DOCUMENT PASSAGE:

________

Michigan War Studies Review
Reviews, surveys, original essays, and commentary in the field of military studies.
2011-016
26 April 2011
Review by Peter Brush, Vanderbilt University
Life and Death in the Central Highlands: An American Sergeant in the Vietnam War, 1968-1970
By James T. Gillam
Denton: University of North Texas Press, 2010. Pp. xx, 295. ISBN 978-1-57441-292-5.
Descriptors: Volume 2011, 20th Century, Vietnam, Memoir Print Version

Apparently these are the days when American Vietnam War veterans feel the need to write about their wartime experiences, lest they be lost to the passing of time: hundreds of memoirs have appeared in the last two years.[1] In Life and Death in the Central Highlands,[2] James Gillam provides an account of his life during the period 1968-70. Dismissed from Ohio University for poor academic performance, he received his draft notice in August 1968 and arrived in Vietnam about a year later, after extensive military training. As an infantryman, he saw substantial combat in the following nine months. He participated in many search and destroy missions, killed several enemy soldiers, and was repeatedly wounded. Although promoted regularly and rapidly, Gillam never embraced the culture of military life and has nothing good to say about the US Army.

________

RECORD EXCERPTS:
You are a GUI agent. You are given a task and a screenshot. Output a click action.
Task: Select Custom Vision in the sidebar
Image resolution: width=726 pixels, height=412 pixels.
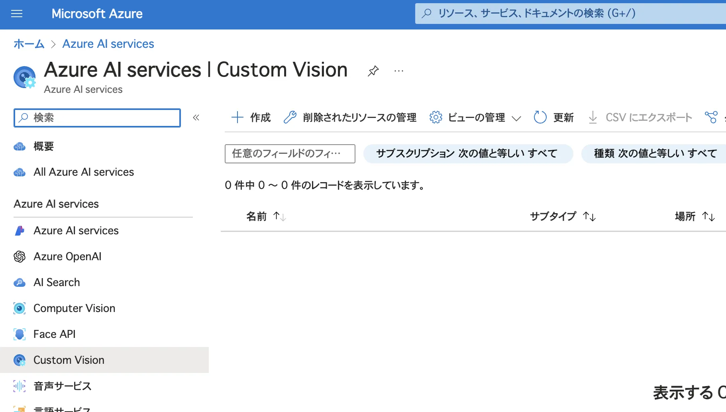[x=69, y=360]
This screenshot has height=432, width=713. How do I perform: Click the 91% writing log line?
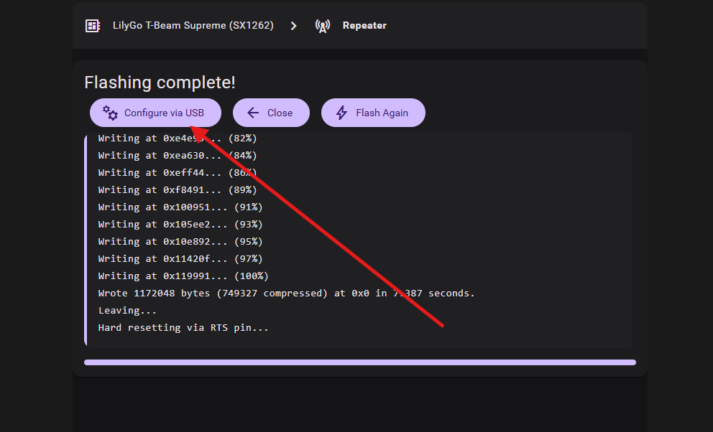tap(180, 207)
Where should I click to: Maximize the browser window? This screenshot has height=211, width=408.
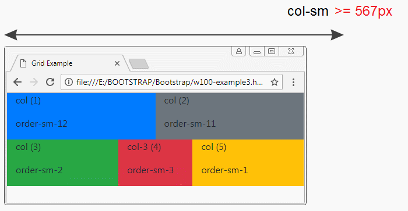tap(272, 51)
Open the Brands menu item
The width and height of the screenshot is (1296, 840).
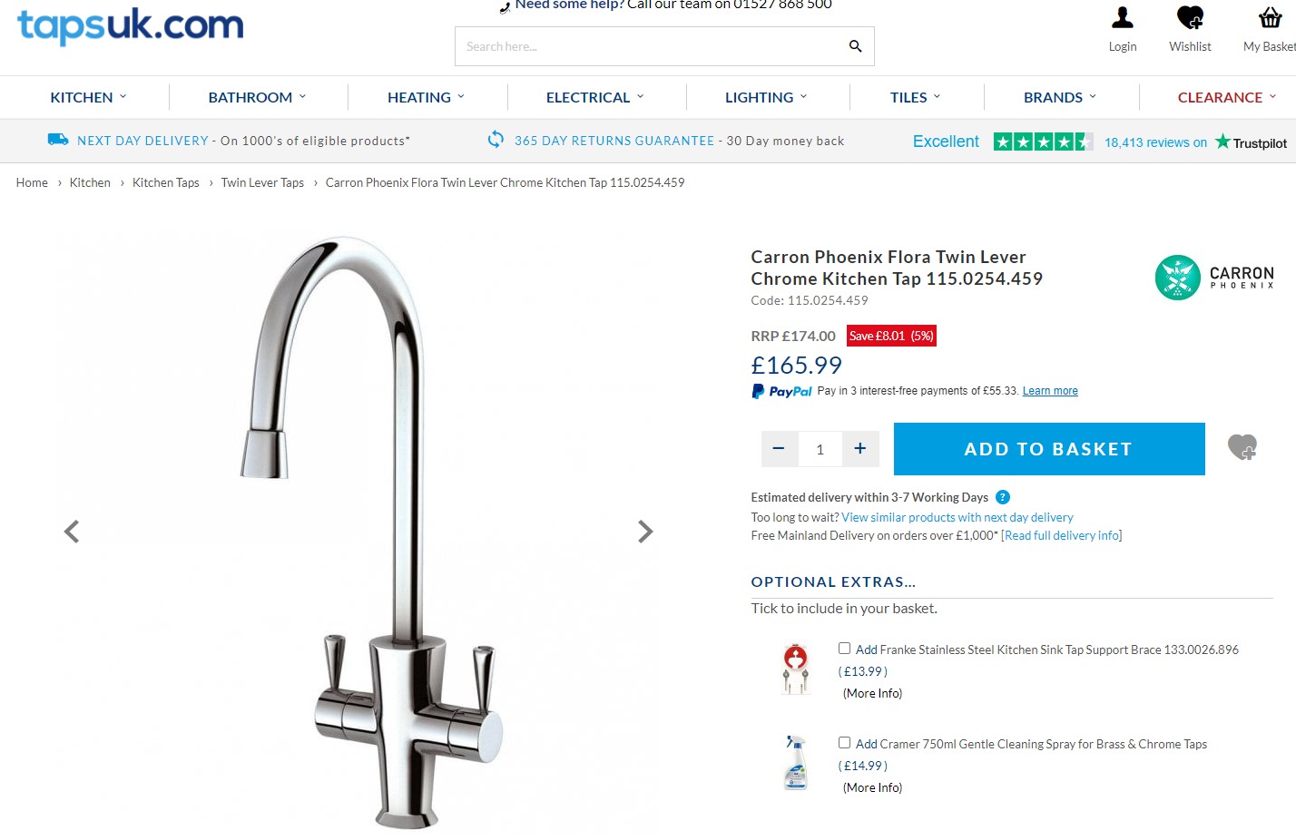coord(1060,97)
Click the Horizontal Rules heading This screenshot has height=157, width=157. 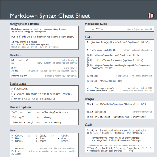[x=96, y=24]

________

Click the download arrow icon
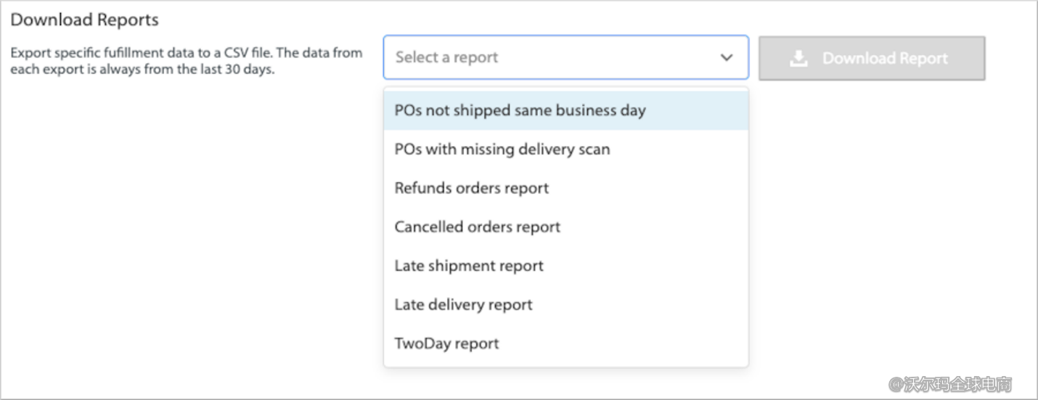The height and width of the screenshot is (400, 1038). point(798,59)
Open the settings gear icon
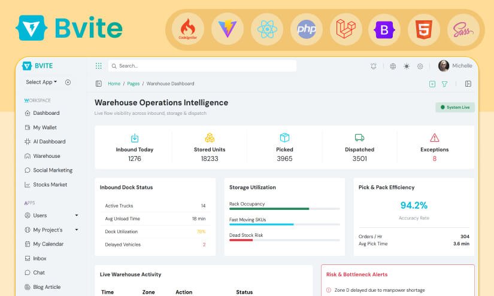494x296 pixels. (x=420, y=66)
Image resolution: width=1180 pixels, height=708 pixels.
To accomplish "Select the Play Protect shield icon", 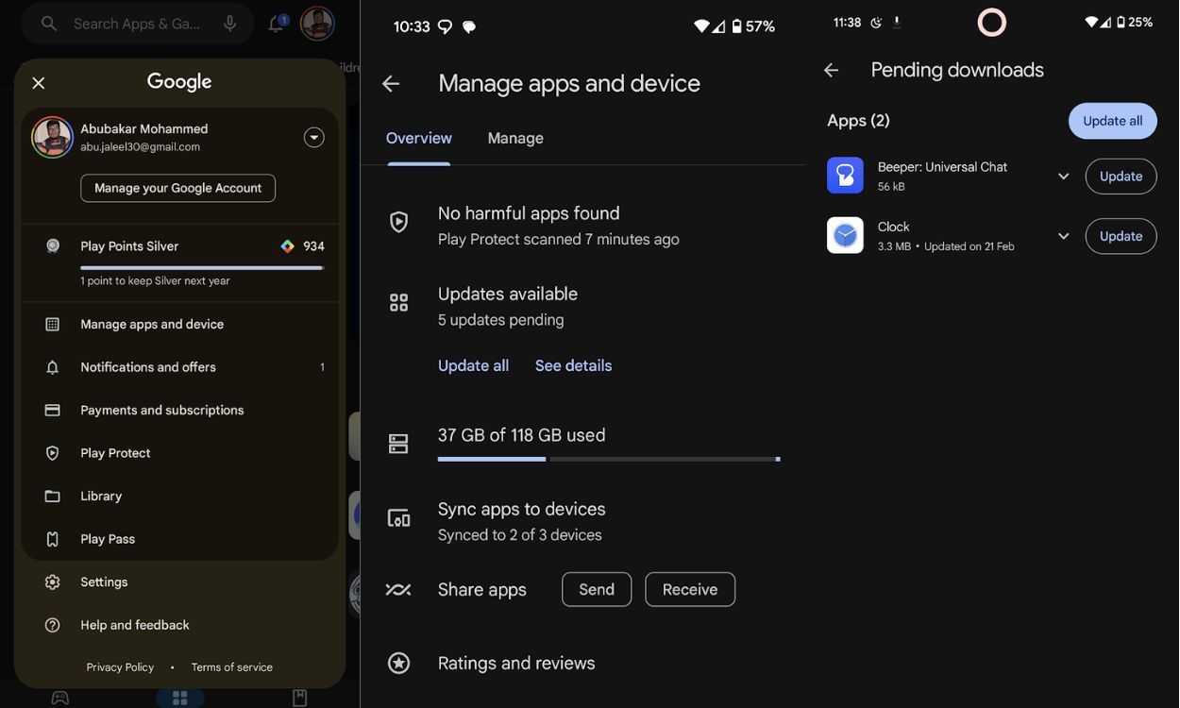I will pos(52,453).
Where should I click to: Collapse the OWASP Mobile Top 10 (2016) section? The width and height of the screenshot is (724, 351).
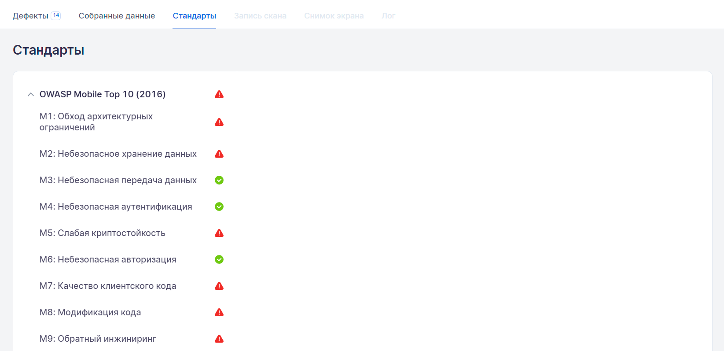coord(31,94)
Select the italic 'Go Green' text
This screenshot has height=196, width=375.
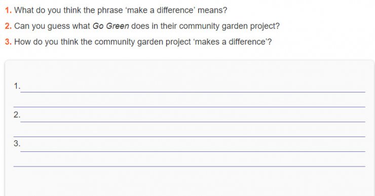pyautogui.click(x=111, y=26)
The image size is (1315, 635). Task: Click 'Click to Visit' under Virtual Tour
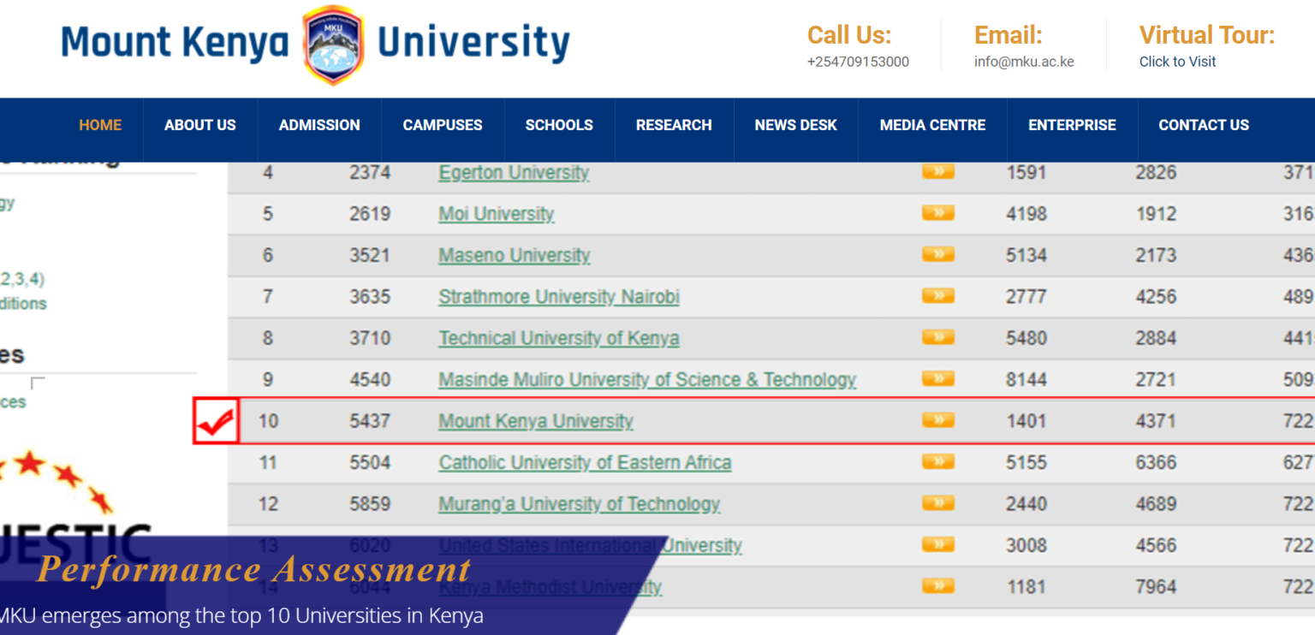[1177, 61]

________

GIVEN PROBLEM A: From the review of Gillam's memoir, extract the passage starting with "Apparently these are" and going on through "the US Army.".
GIVEN PROBLEM B: According to the review of Gillam's memoir, in what month and year did Gillam receive his draft notice?

WORKED ANSWER A:
Apparently these are the days when American Vietnam War veterans feel the need to write about their wartime experiences, lest they be lost to the passing of time: hundreds of memoirs have appeared in the last two years.[1] In Life and Death in the Central Highlands,[2] James Gillam provides an account of his life during the period 1968-70. Dismissed from Ohio University for poor academic performance, he received his draft notice in August 1968 and arrived in Vietnam about a year later, after extensive military training. As an infantryman, he saw substantial combat in the following nine months. He participated in many search and destroy missions, killed several enemy soldiers, and was repeatedly wounded. Although promoted regularly and rapidly, Gillam never embraced the culture of military life and has nothing good to say about the US Army.

WORKED ANSWER B: August 1968